With access to more data, devices and software solutions can predict what consumers want more accurately. This can result in tailored ads, recommended videos or posts on social media, and even tailored search results. AI and machine learning can help further predictive analytics, however, there are privacy concerns about the speed and creation capabilities of AI data collection.
The Internet of Things, or IoT, describes the relationship between physical products and the sensors, software, and other digital devices that facilitate the exchange of those things over the internet. For example, ordering a product over Amazon’s Alexa is an example of the use of the internet of things.

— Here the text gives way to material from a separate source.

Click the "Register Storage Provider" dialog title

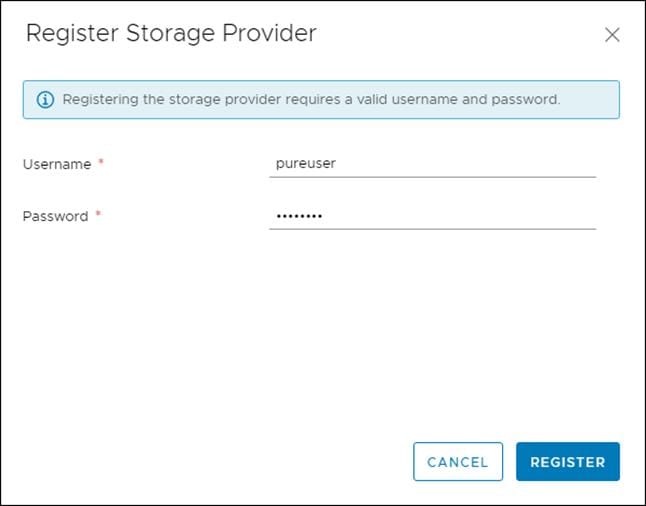[x=171, y=33]
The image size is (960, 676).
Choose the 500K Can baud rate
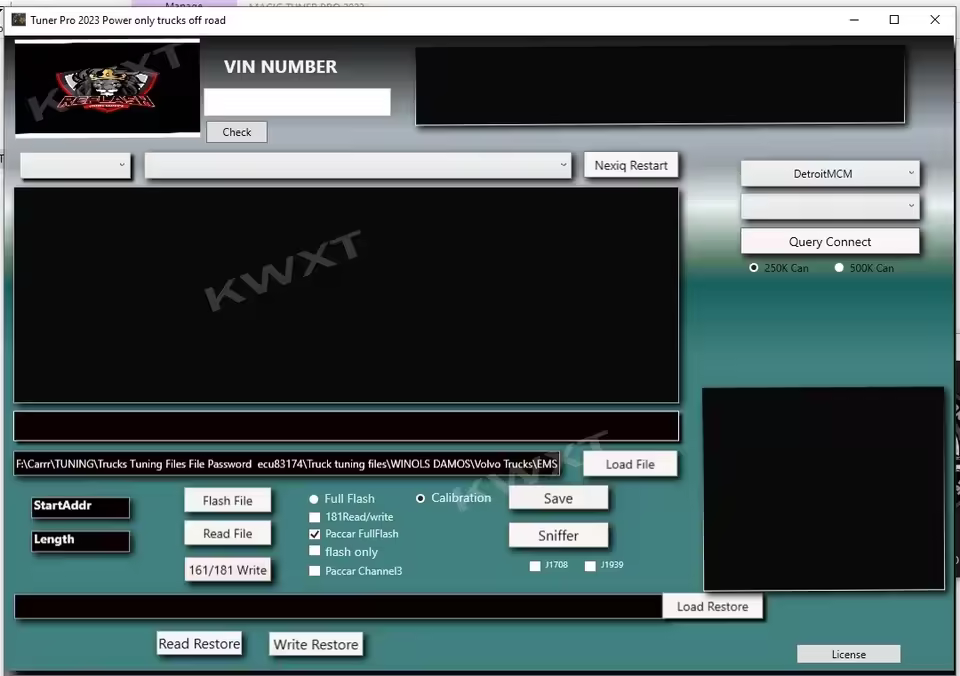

As our devices continue to get smarter with voice commands and other shortcuts, and as remote ordering and delivery continue to rise in popularity, the IoT is likely to become larger, expanding in both what you can get as well as how you can get it. This can cause privacy issues, as more data is spread across more devices. The security measures used by the companies who make these products may also be called into question as the IoT expands, as using IoT devices creates opportunities for hackers to get into your network, which, in some cases, means access to your physical home.
While trends in attitudes and usage patterns can tell us a lot about where we’re headed concerning the future of privacy, the rapid pace of technological changes doesn’t allow us to predict anything with complete certainty. Being aware of what platforms house your information, and knowing what risk level you’re willing to tolerate when it comes to sharing your data can help you stay on top of the state of your internet privacy.